In essence, this setup is “compliance-ready”: it uses industry best practices that map to the requirements of standards and regulations. By using GitOps and IaC, we ensure a high level of integrity and traceability (reducing human error and unauthorized changes) . By using Azure AD with PIM and Private networking, we enforce strong security measures (least privilege, MFA, network segregation) . These are exactly the kinds of measures auditors look for in ISO27001 certification audits and regulators expect for NIS2/DORA compliance.

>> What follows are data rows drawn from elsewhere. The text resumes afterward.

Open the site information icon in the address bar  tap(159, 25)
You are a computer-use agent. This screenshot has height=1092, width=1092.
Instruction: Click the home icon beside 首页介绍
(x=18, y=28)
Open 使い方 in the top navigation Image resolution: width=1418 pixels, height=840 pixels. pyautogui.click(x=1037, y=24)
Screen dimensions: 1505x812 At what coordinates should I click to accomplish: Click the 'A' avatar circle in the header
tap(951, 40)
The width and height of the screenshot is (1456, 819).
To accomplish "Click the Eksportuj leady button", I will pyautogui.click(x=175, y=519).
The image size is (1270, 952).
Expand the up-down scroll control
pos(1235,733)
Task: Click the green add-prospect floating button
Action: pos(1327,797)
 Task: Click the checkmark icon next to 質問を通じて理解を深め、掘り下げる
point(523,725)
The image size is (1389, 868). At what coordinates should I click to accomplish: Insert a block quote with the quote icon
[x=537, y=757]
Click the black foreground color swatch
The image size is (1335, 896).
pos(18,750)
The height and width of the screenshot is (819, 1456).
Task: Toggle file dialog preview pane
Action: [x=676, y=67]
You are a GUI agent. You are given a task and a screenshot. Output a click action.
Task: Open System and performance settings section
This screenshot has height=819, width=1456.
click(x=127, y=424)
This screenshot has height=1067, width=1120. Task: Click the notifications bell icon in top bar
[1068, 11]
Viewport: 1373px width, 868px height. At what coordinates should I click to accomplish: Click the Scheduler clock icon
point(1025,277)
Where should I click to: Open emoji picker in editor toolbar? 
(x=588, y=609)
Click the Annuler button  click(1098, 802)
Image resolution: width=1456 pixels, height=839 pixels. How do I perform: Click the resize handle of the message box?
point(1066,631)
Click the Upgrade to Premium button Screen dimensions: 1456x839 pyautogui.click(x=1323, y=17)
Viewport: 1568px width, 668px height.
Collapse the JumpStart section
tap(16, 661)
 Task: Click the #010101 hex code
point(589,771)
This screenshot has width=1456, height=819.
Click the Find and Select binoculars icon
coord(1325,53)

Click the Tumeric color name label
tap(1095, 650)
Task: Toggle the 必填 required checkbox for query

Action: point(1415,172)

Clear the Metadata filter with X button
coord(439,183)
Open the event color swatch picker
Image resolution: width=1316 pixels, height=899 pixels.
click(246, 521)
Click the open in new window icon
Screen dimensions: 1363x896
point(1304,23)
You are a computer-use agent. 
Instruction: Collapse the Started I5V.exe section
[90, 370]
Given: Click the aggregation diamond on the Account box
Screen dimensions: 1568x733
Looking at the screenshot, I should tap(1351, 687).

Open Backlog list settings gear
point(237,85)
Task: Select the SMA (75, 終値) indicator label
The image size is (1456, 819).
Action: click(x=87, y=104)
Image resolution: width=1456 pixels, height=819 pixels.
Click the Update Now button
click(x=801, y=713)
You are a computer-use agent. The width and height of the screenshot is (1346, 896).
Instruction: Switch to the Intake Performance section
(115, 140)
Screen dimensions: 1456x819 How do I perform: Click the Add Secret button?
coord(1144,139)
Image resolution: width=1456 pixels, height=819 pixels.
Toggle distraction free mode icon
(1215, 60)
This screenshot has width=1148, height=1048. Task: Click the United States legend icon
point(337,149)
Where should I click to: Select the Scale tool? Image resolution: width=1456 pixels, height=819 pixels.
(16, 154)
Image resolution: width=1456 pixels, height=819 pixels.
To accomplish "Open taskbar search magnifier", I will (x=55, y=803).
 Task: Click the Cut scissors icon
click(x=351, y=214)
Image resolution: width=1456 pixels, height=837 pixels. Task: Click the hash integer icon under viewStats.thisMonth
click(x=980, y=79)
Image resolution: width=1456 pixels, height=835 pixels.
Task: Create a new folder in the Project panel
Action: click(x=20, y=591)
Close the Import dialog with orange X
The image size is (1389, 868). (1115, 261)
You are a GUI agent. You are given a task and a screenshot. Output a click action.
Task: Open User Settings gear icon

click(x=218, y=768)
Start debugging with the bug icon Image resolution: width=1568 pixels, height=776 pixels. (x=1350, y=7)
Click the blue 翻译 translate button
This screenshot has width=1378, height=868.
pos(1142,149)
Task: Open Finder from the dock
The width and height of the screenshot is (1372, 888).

In conclusion, the proposed single-pipeline approach provides a robust, secure CI/CD workflow for multi-environment AKS deployments. It leverages Terraform for reproducible infrastructure, Docker/ACR for container management, and ArgoCD for safe and automated Kubernetes deployments via GitOps. The entire process is wrapped in Azure DevOps with gated promotions, running in a locked-down network using managed identities. This design not only follows DevOps best practices but also builds security and compliance into the pipeline from the start. By adopting these patterns, you can achieve faster deployments with confidence that dev, staging, and prod are consistent - all while meeting the stringent requirements of standards like ISO 27001 and regulations like DORA and NIS2 for security and resilience.